I was promoted to Java Team Lead earlier this year, a role that comes with the responsibility of doing performance reviews biannually. In my first four months in the position I haven’t really worked closely with my team at all; they’re on completely different projects, and they are all just as busy as I am.

Without knowing a great deal about the work they’ve been doing over the last 4-5 months, I needed to generate some metrics to see how each of my team members has performed against their Individual Performance Objectives. I wasn’t sure how I was going to do this, until I delved into the world advanced searching in JIRA with JQL (Jira Query Language).

Our development team uses JIRA for issue management, so everyone’s work on items is traced (to a degree - we could be using JIRA a lot better). With all most of our work data stored, it was just a matter of extracting the information I needed for the metrics I needed it for.

Simple search using all of the fields JIRA provides just wasn’t cutting it. Searches only allowed me to view issues for the current assignee, or its current status. I needed to know whether issues were assigned to my team members at some point in the last 6 months, or if they had worked on an issue that had passed or failed a code review.

I’d been avoiding using advanced queries in JIRA; it just looked like another language to learn, and felt it would consume too much time to learn it. But I had to extract this data. So I took a deep breath, and dived in.

I wish I’d done so sooner. JQL is so easy to use, and so powerful, especially with auto-complete feature turned on.

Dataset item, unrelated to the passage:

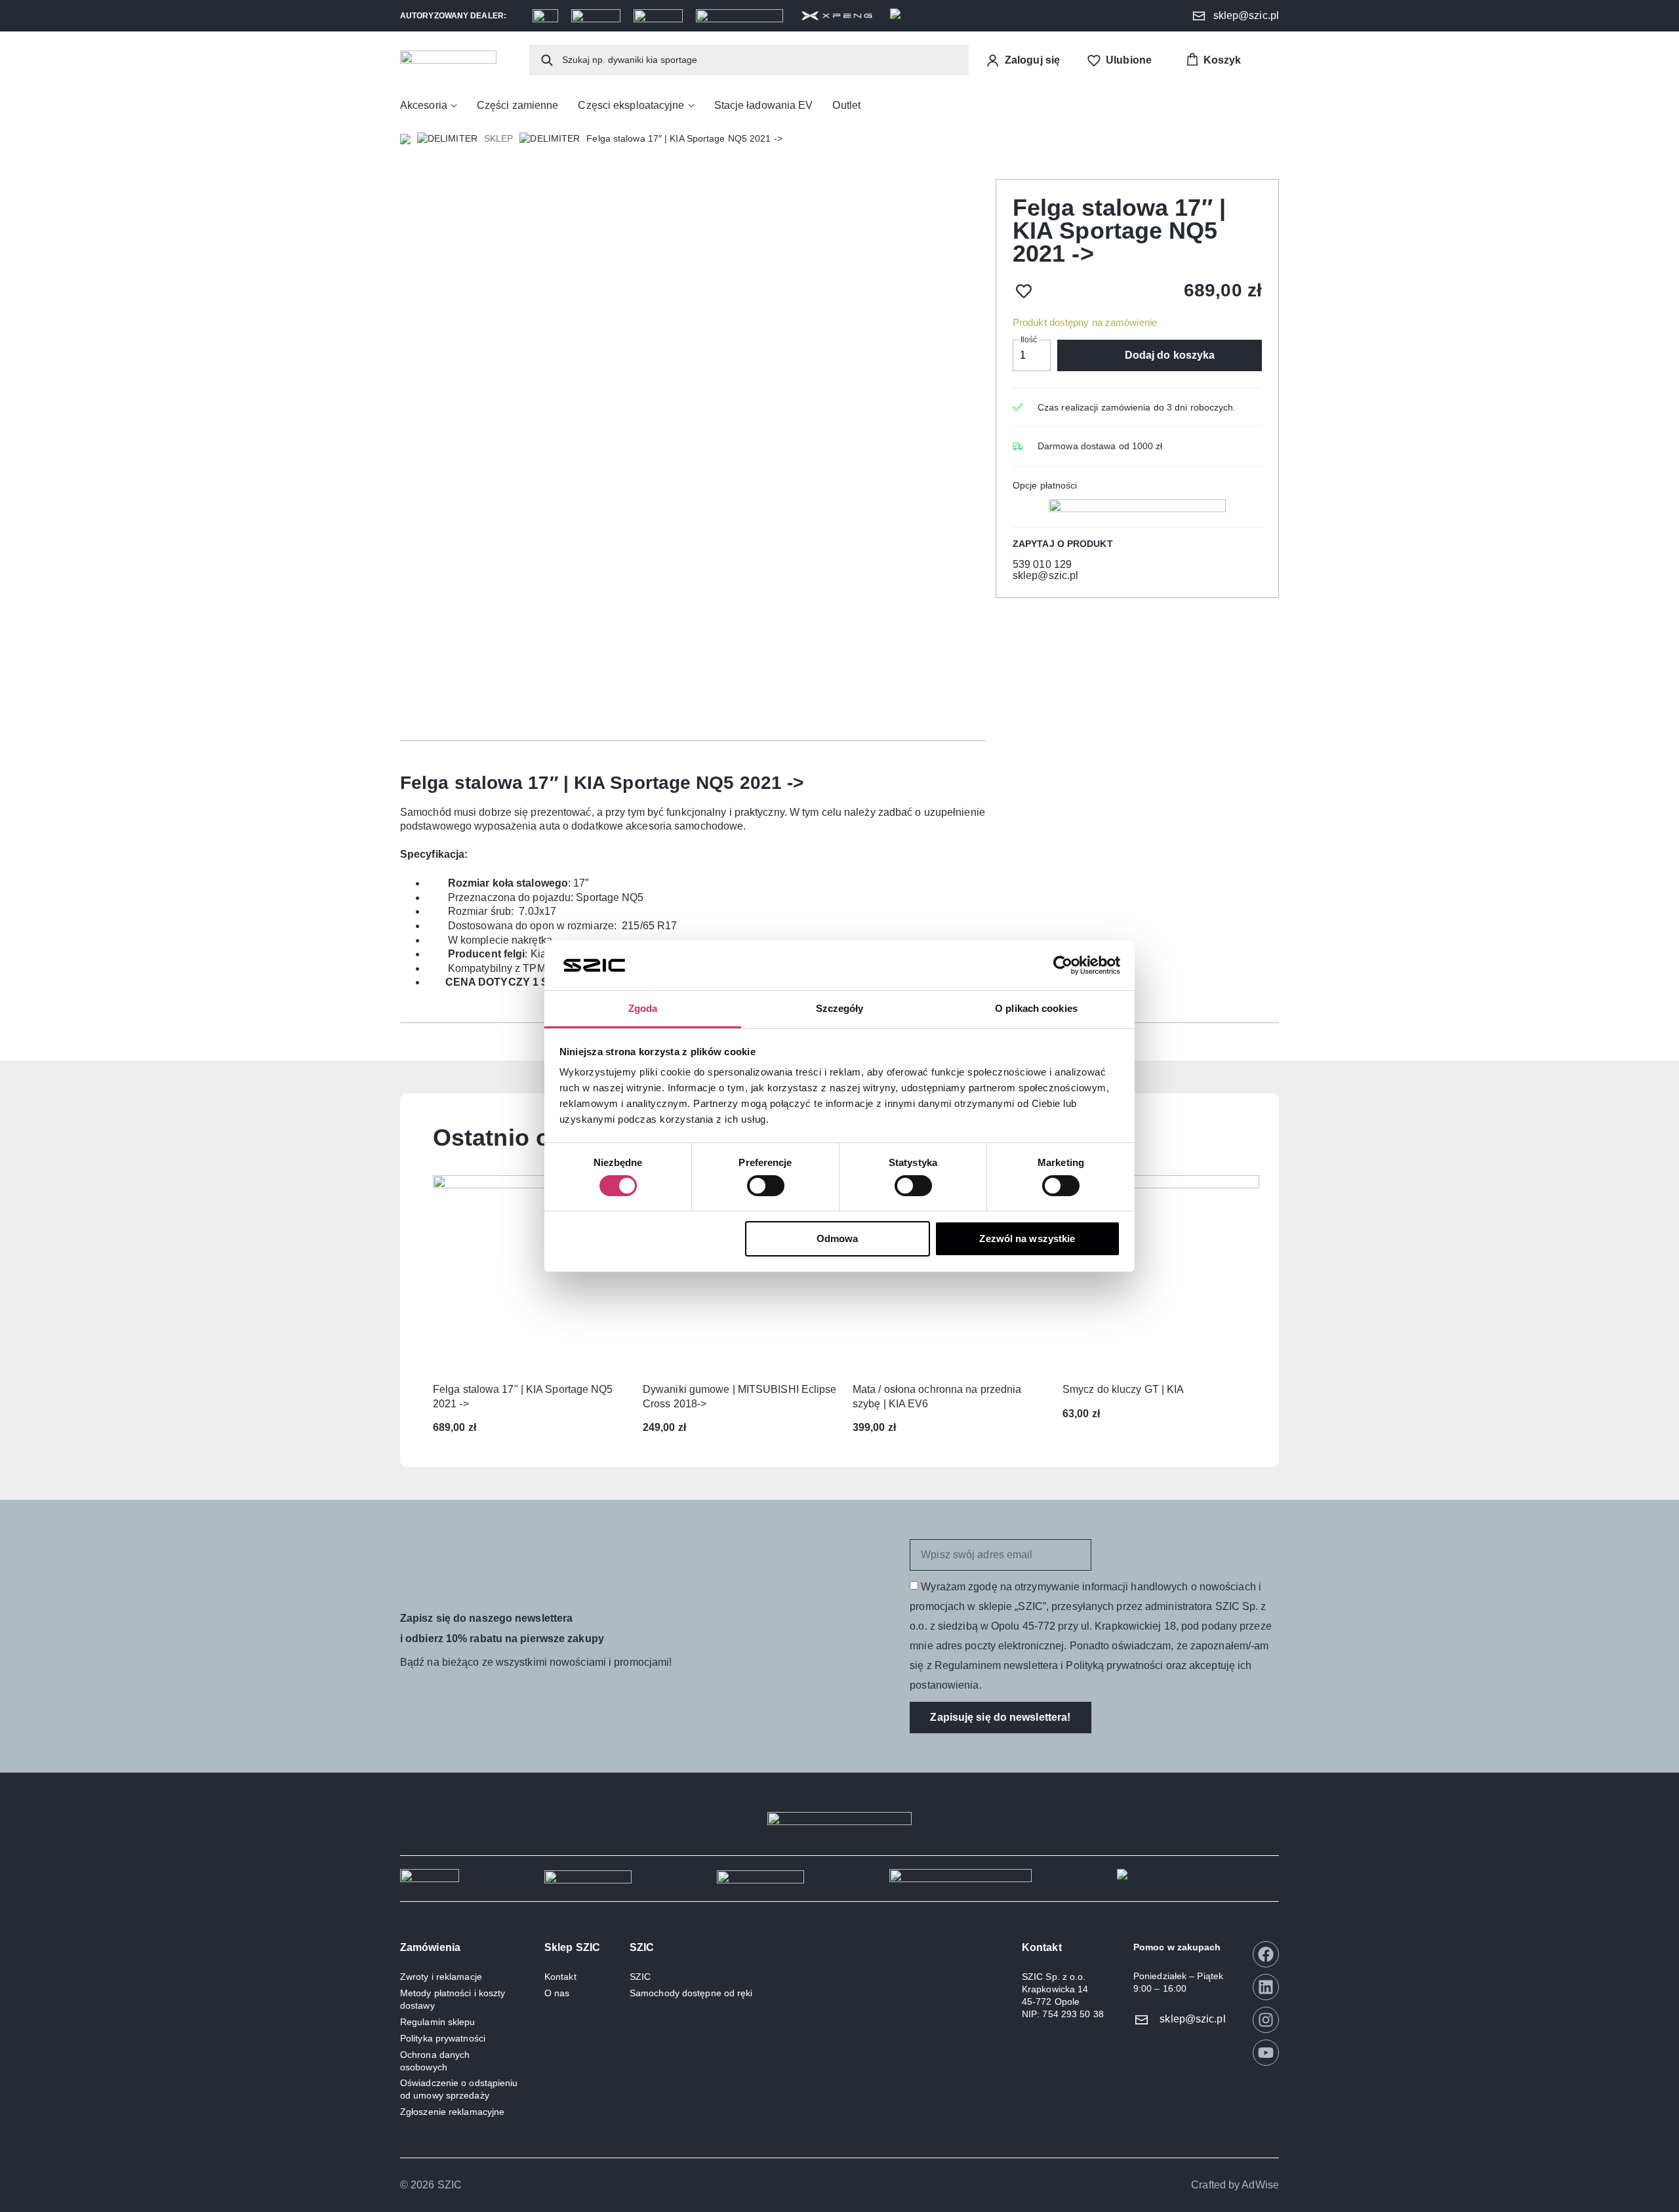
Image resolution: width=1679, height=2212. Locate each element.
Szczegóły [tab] (840, 1008)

Here are a couple of the measurements I needed, and the queries I used to (help) quantify them:

Performance objective: Perform an equal share of code reviews during each sprint. Quantified by: Comparing the number of issues resolved, against the number of code reviews completed, and the individual’s contribution to those code reviews. Solution:

First, retrieve a list of all issues resolved (and therefore should be code reviewed) for the projects on which the individual worked:

updated >= 2012-06-01 AND project IN ("Comma Separated", "List of", "Projects") AND (status was Resolved OR status = Resolved) ORDER BY updated DESC

Then, retrieve the issues for which the individual did code reviews:

updated >= 2012-06-01 AND project IN ("Comma Separated", "List of", "Projects") AND (status was Resolved OR status = Resolved) AND "Reviewer's Name" = <username> ORDER BY updated DESC

As a supplement, retrieve how many were actually code reviewed:

updated >= 2012-06-01 AND project IN ("Comma Separated", "List of", "Projects") AND (status was Resolved OR status = Resolved) AND "Reviewer's Name" is not EMPTY ORDER BY updated DESC

Performance objective: Complete all development tasks in accordance with our coding standards. Quantified by: Issues the individual has worked on and their code review success/failure ratio. Solution:

How many issues each of them has worked (resolved) on since their mid-year performance review:

updated >= 2012-06-01 AND status CHANGED TO Resolved BY <username> ORDER BY updated DESC

Then how many have been code reviewed:

updated >= 2012-06-01 AND status CHANGED TO Resolved BY <username> AND status WAS "Code Reviewed" AND "Reviewer's Name" != <username> ORDER BY updated DESC

Finally, how many have didn’t pass code review:

updated >= 2012-06-01 AND status CHANGED TO Resolved BY <username> AND status WAS "Code Reviewed" AND "Reviewer's Name" != <username> AND status CHANGED FROM "Code Reviewed" TO Reopened ORDER BY updated DESC

Some of these queries aren’t entirely accurate due to us not having consistent workflows throughout all of our projects, but they can be tweaked to slightly to get the results you’re after.